Labour · what the evidence says

An independent, source-checked look at Labour’s policy “Improve Digital Connectivity” — what it would actually do across the things that affect your life. Every claim below quotes the source behind it. How this works.

Prosperity & living standards — Helps

minor · moderate confidence

Pushing to complete gigabit and 5G coverage by 2030 would extend proven economic benefits — higher productivity, more firms, and better remote-work opportunities — to the areas still unconnected. Because most of the UK is already covered, the extra gain over the current government's 2032 plan is real but modest in scale.

The evidence

Biggest unknown: Whether the policy comes with committed funding and a delivery mechanism beyond the existing Project Gigabit programme — without that, the 2030 target may slip as previous targets have, limiting any additional benefit.

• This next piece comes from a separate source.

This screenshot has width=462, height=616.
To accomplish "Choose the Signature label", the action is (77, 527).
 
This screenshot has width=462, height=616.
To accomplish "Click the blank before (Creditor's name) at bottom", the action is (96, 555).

Our reading: The evidence establishes that improved digital connectivity has genuine, documented links to productivity growth, firm formation, and economic opportunity — all core O13 indicators. The projected figures (£73bn productivity uplift from full fibre, £159bn from 5G, a 0.6% GDP-per-head gain per 10% speed increase) are substantial, though they come from varied sources and represent the full rollout gain rather than the marginal gain from this policy specifically. The critical context for O13 is that 90.5% of UK premises already have gigabit access, and the existing government programme targets 99% by 2032. This policy's marginal contribution is therefore the final ~10% of premises and an acceleration of roughly two years relative to the current trajectory. The remaining unconnected premises are disproportionately in rural, harder-to-reach areas — precisely where connectivity gaps suppress economic opportunity and where the productivity and mobility gains from connection are most meaningful. This does represent a real, if bounded, improvement to opportunity and living standards for those areas. However, the policy text commits only to a 'renewed push' — a soft verb with no stated committed funding instrument beyond what already exists under Project Gigabit. Past targets have been revised when delivery proved harder than expected, and the DCMS Select Committee noted sector scepticism about previous ambitious deadlines. Without a clear funded mechanism, there is delivery risk that limits confidence in the full gain materialising by 2030. On the dual horizon: near-term effects are limited (most coverage already exists); the long-term productivity and opportunity gains for currently-excluded communities are real and evidence-supported, but the marginal improvement over baseline trajectory is modest. Magnitude is scored minor rather than moderate because the counterfactual already includes substantial coverage expansion under existing policy. The direction is nonetheless 'improves' because the evidence for connectivity's economic benefits is credible and the policy plausibly accelerates and completes that gain.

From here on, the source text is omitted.